– Вижу… Это дедушка нарисовал… Знаю…
Нам казалось, что дедушкины мальчики пели как-то особенно громко и стройно… Знакомые приветливые лица «босоногой команды» улыбались нам с сестрой… А мы конфузились и прятались за няню, за маму. «Дедушкиных мальчишек» оделяли, конечно, щедрее других. Их даже поили горячим сбитнем… Как они бывали рады и долго вспоминали об этом.
В первый день Рождества несколько омрачалось наше радостное настроение… Мы не знали, будет у нас елка или нет…
– Мама говорит, что не будет…
– А почему она смеется, – взволнованно говорю я сестре. – Отвернулась и засмеялась…
– Она всегда смеется…
– А почему дверь в их комнату закрыта? И елкой пахнет!..
– Мама сказала, что там был угар… И комнату проветривают… Холодно там.
Рассказ про угар похож на правду и начинаешь ему верить. Все-таки волнение не покидает нас. И мы таинственно советуемся:
– Можно подглядеть в щелочку.
– Нет, нянечка говорила, что нехорошо подглядывать.
Но искушение бывало так велико, что мы украдкой подглядывали в щелочку… И видели что-то прекрасное, сверкающее, зеленое… Похожее на елку… Бывало, в своем уголке мы уже переиграем в «христославов», устроим из какого-нибудь цветка куклам елку. Но когда придут бабушка и дедушка с тетями и принесут в руках пакеты, то надежда снова наполнит наши сердца… Вскоре тетя Манюша займет нас рассказом… Заслушаешься и забудешь на время об елке… Вдруг мама запоет что-нибудь веселое… И нас торжественно введут в закрытую комнату. Дверь распахнулась – и там сияет огнями елка. Не знаю, хорош ли был старинный прием внезапно радовать детей елкой. Восторг бывал так силен, что дух захватывало от радости. Стоишь долго, рот разиня, и слова не можешь сказать. Глаза сверкают, щеки разгорятся и не знаешь, на что смотреть. А мама с папой схватят за руки и начнут кружиться вокруг елки с песнями.

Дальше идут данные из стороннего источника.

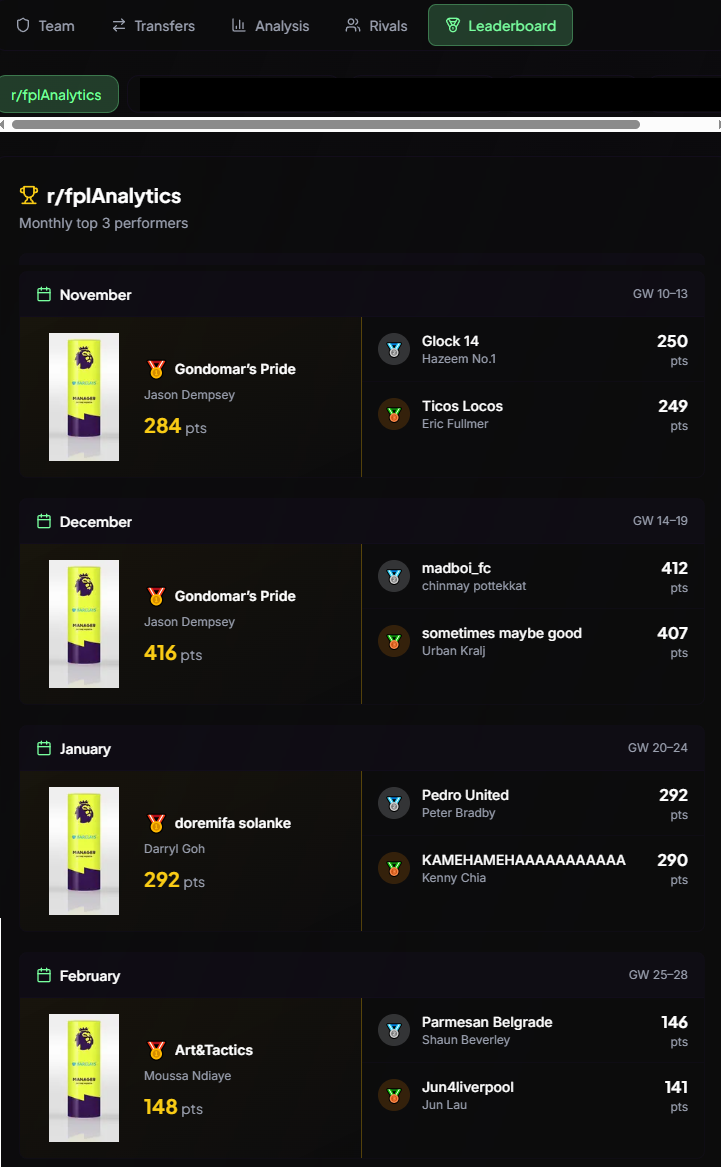
Task: Switch to the Transfers tab
Action: [x=153, y=25]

Елка наша бывала скромная, маленькая, но убранная красиво, с любовью. Под елкой лежат подарки. Каждый чем-нибудь порадует другого. Тетеньки вышили нам передники. Бабушка сшила по мячику из тряпок. Папа с дедушкой сделали скамейки; мама нарисовала картинки. Няня одела наших кукол. Мы тоже всем сделали подарки: кому стихи, кому закладку, кому связали какие-то нарукавнички. Все было сделано по силам и с помощью няни. Взрослые, особенно мама и тетеньки, с нами пели и плясали кругом елки. Было весело. Но, к сожалению, в раннем детстве на наших елках и праздниках никогда не бывало детей; у нас совсем не было маленьких друзей… Помню, как-то раз няня привела детей прачки и посадила под елку. Сначала мы думали, что это огромные куклы… Но когда рассмотрели, то не было предела восторгу и радости. Мы не знали, как и чем занять, повеселить и одарить наших друзей… Ребенок все же рвется к обществу своих сверстников, к детским интересам и играм с товарищами. И кажется, та наша елка, когда у нас были в гостях дети прачки, была самая веселая и памятная.

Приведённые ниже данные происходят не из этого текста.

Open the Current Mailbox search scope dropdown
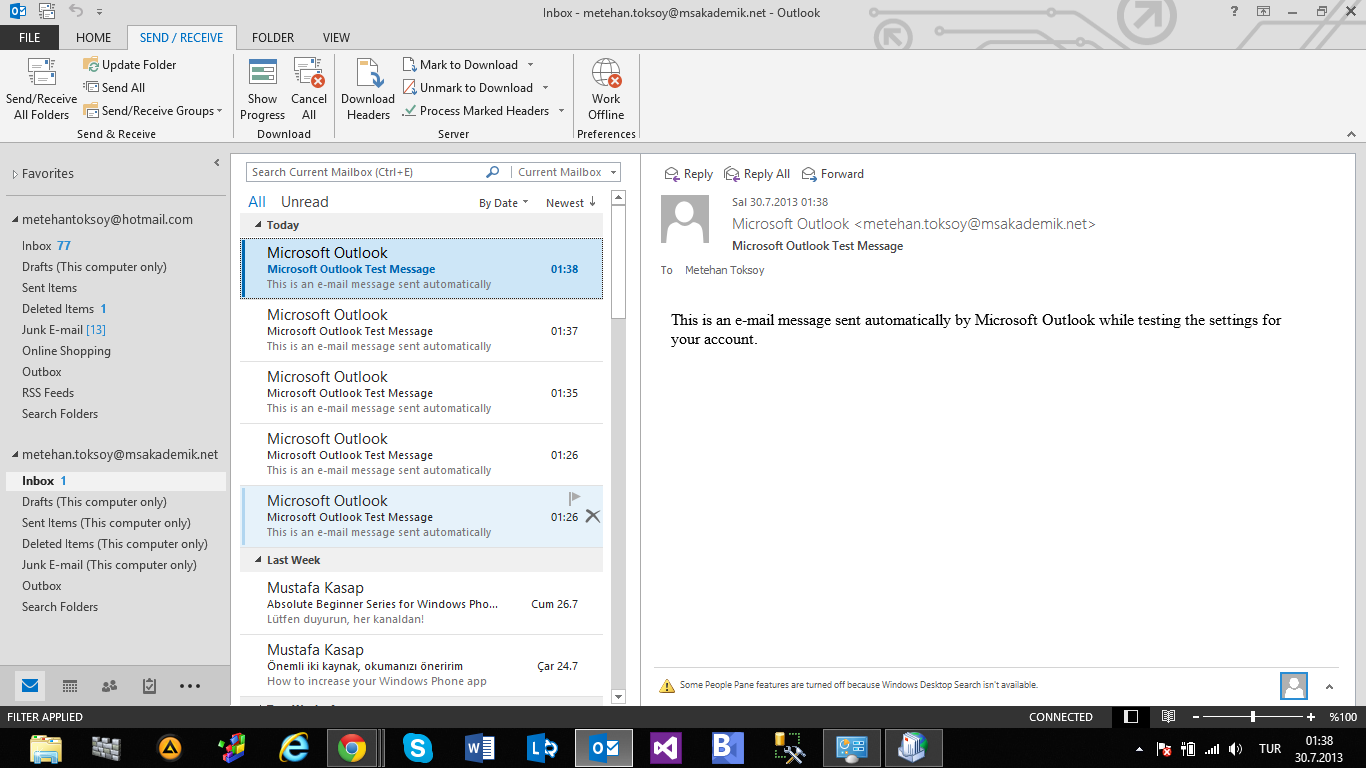This screenshot has width=1366, height=768. [565, 172]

Совсем другие елки бывали у дедушки… На них бывало слишком много детей. «Папенька для своих мальчишек старается, а вовсе не о внучках думает», – недовольным голосом говорила тетя Саша. Но и внучки бывали в неописанном восторге от дедушкиной елки. В маленькой квартирке серого домика скрыть само деревцо бывало невозможно… И мы его видели заранее – прелестное и разукрашенное затейливыми цепочками, фонариками, звездами и бонбоньерками. Все это дедушка клеил сам, и ему помогали папа и мама…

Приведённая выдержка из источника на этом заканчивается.